Obviously, the public and comical representation of black male sexuality for tourist consumption strikes a raw nerve with many Jamaicans but the controversy reveals several other interesting issues. It is noteworthy, for instance, that criticisms have mainly come from middle class commentators, which supports Peter Wilson’s (1969 & 1973) argument that the conflict in Jamaican popular culture between “respectability” and “reputation” is class- and gender-driven. To their critics, the “Big Bamboo” carvings also represent an affront to Rastafarian dignity – an example of the high moral burden imposed on the figure of the male Rastafarian in Jamaican society.
The least recognized aspect of the controversy is, however, that the objections are not so much about the production and sale of the carvings per se but about their public display, in a place where Jamaican audiences are confronted with them. Portia Simpson-Miller, for instance, plainly stated: “But I am saying that if, as they claim, they have a good market for it and people are buying (they can be allowed to sell in selected areas) but we are not supporting the public display” (Clarke C. 2002). A similar position was implied in a 2007 editorial in the industry weekly Hospitality Jamaica, a supplement of the Gleaner. It stated:
Whatever is in the minds of the merchants who peddle this type of ware, in my mind it is pornography being forced on the public, our innocent children and the people who take the route through this beautiful gully. It is sad that some of our so-called artisans cannot find more innovative ways to attract the lucrative tourist trade. Our Jamaican men and their supposed ‘big bamboos’ are already an attraction; we don’t need wood carvings on the streets. (Silvera 2007)
The carvings thus also represent a rare and, to many in Jamaica, unwelcome public admission that sex is an integral part of what is transacted in contemporary tourism.

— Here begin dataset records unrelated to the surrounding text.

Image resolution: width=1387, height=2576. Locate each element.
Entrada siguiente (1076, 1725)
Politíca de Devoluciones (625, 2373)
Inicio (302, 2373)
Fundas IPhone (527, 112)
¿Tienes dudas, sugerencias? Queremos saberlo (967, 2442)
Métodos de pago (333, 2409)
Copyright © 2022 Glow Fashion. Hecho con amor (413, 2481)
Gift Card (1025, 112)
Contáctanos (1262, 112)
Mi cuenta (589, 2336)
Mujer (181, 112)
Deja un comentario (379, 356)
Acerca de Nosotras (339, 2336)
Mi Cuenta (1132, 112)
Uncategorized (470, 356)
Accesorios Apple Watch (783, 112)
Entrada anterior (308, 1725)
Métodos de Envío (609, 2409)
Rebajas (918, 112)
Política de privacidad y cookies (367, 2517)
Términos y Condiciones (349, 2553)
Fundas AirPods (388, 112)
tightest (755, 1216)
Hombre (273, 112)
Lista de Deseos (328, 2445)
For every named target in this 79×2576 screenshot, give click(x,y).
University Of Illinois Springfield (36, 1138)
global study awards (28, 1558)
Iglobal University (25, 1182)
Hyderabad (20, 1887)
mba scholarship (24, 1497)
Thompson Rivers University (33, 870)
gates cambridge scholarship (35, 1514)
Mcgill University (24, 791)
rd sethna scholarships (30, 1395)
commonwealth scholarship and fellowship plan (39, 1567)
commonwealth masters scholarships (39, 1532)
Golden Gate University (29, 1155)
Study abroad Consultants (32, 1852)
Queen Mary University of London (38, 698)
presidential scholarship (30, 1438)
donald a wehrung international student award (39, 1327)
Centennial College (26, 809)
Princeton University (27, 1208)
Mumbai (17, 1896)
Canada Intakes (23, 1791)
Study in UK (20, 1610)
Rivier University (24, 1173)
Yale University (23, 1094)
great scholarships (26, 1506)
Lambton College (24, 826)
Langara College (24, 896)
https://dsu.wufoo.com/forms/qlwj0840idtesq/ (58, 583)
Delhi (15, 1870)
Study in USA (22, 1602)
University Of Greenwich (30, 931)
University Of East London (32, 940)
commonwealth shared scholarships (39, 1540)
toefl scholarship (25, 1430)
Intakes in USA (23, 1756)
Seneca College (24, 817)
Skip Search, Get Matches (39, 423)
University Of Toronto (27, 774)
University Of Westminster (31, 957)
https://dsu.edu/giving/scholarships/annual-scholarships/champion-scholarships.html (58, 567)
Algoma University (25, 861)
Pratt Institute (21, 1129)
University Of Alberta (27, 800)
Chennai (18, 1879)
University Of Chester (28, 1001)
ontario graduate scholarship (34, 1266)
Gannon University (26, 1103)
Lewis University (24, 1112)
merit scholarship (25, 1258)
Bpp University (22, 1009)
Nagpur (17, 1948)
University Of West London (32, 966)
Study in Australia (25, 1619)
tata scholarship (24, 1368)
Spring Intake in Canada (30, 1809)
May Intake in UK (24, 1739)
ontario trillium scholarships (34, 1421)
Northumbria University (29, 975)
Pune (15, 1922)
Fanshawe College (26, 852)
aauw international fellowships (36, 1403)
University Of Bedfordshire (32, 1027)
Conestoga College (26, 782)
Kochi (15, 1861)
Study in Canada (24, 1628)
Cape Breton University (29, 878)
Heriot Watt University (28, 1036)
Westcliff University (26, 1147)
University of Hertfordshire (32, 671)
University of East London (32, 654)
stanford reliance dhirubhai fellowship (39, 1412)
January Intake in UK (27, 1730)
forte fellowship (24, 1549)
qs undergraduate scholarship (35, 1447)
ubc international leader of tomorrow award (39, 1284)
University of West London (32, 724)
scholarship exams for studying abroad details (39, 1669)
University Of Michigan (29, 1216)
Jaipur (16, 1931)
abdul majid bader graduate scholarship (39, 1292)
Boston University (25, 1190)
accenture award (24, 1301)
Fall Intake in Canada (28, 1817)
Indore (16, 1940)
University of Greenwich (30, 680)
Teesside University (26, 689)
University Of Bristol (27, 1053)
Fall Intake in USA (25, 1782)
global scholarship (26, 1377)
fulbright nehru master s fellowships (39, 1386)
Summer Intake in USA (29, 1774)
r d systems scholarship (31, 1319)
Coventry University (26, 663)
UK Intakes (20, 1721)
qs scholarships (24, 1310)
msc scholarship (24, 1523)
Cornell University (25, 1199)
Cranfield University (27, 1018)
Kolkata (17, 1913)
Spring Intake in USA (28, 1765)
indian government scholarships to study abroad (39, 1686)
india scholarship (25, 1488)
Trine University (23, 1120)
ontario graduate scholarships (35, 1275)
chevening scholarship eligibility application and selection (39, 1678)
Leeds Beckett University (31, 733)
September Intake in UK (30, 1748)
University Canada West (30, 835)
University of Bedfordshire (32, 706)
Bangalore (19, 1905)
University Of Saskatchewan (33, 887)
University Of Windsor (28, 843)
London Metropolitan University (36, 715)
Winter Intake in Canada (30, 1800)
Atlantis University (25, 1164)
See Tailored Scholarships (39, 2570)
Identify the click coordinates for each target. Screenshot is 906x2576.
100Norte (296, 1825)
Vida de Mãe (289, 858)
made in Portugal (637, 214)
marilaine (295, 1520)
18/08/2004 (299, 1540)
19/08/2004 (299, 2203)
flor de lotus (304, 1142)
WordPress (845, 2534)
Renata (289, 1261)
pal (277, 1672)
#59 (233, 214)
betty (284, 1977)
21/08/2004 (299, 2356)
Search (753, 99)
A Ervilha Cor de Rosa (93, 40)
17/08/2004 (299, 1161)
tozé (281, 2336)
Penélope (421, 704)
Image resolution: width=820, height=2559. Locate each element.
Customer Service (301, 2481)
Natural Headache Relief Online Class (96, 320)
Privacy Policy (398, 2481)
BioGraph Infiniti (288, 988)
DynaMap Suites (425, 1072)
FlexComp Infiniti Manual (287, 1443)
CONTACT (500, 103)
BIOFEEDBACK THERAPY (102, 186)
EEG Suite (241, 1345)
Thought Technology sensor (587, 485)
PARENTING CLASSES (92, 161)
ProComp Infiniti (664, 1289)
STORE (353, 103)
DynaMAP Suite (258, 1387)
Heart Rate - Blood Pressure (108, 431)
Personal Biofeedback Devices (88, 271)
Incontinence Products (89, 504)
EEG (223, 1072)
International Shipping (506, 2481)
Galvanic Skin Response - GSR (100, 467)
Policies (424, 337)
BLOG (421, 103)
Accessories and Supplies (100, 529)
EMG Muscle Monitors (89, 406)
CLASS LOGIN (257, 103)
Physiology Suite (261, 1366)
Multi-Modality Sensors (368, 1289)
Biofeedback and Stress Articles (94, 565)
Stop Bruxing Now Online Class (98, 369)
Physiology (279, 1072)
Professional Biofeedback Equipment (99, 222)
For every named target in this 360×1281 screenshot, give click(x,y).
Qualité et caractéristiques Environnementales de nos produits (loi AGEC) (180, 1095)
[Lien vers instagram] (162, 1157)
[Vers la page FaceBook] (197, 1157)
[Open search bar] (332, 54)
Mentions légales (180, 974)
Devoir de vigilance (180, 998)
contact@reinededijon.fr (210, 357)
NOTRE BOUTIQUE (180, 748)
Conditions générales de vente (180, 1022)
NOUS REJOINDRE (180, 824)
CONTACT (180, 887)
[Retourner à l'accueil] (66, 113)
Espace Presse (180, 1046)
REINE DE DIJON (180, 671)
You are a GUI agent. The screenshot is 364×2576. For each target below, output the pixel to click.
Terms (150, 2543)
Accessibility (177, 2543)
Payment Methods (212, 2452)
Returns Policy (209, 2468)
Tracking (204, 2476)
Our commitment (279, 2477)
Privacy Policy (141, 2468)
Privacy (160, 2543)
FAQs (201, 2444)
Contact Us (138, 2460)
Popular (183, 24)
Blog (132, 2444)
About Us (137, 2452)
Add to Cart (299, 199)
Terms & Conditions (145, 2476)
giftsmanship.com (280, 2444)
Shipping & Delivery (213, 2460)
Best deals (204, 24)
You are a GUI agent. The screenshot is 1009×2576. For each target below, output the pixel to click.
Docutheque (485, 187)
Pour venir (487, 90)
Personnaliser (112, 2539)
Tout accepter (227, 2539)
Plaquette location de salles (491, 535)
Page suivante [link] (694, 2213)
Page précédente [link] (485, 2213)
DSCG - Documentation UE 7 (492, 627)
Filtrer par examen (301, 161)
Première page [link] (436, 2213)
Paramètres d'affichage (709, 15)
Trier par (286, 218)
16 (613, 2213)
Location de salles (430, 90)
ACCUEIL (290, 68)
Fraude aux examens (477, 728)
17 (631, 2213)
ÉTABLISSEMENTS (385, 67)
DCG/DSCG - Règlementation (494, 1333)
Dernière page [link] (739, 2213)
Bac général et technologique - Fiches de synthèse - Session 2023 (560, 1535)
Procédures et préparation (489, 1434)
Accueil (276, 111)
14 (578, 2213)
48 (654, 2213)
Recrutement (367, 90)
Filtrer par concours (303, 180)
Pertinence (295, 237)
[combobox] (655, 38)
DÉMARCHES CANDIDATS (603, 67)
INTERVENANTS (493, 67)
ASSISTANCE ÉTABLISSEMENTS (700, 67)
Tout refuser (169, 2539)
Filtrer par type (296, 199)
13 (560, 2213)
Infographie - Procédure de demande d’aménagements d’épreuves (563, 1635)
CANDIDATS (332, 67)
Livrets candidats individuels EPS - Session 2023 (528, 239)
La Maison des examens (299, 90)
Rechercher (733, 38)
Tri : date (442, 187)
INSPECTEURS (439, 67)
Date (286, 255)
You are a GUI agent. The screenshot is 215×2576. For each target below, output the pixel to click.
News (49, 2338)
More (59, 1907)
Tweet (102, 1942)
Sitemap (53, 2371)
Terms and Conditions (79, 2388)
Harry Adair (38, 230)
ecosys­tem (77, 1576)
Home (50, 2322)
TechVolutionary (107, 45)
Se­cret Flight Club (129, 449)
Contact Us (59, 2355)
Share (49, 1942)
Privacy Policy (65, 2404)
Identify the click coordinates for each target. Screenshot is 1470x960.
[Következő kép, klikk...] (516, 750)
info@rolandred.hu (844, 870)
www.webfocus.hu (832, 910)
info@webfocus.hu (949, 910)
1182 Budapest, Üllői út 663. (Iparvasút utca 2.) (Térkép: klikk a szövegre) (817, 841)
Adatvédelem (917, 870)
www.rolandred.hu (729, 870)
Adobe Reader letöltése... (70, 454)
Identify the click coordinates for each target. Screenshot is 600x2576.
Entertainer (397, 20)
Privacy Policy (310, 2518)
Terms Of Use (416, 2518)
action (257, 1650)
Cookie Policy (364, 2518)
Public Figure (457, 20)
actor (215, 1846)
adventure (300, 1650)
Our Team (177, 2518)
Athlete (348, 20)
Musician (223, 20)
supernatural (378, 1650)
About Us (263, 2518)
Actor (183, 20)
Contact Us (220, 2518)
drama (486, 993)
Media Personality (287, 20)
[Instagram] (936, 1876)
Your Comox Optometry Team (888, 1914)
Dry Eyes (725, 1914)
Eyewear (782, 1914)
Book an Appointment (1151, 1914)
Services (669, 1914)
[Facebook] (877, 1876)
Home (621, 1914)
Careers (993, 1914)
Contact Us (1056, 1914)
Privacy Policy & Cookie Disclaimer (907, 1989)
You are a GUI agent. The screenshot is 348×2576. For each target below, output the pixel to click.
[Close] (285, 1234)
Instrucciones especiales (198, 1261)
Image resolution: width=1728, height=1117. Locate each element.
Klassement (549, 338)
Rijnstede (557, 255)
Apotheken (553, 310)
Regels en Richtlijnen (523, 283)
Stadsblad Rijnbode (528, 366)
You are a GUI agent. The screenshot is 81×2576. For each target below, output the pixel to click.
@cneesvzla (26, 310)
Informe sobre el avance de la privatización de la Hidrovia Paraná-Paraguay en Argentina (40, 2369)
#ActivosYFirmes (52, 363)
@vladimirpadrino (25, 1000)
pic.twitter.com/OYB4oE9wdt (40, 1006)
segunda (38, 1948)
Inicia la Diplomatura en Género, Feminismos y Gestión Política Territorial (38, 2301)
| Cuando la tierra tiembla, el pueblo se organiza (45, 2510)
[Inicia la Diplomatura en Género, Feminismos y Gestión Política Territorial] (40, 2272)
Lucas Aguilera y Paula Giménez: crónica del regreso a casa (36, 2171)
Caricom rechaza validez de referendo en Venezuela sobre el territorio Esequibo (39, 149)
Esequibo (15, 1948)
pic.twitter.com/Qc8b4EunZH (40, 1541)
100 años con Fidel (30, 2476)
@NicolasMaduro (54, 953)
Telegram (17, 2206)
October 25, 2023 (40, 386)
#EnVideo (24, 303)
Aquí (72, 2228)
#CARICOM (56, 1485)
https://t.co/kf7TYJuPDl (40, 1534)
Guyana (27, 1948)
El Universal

The moralistic condemnation of these carvings, however, obscures other aspects of their significance as culturally expressive objects. The public, road-side display of the carvings can also be read as a carnivalesque gesture in service of the politics of informal vending: the “Big Bamboo” man, for all his obvious problems, forcefully claims space and visibility in a tourism industry that has marginalized his producers and vendors, and it is probably no coincidence that he has appeared primarily in the contested space of Fern Gully.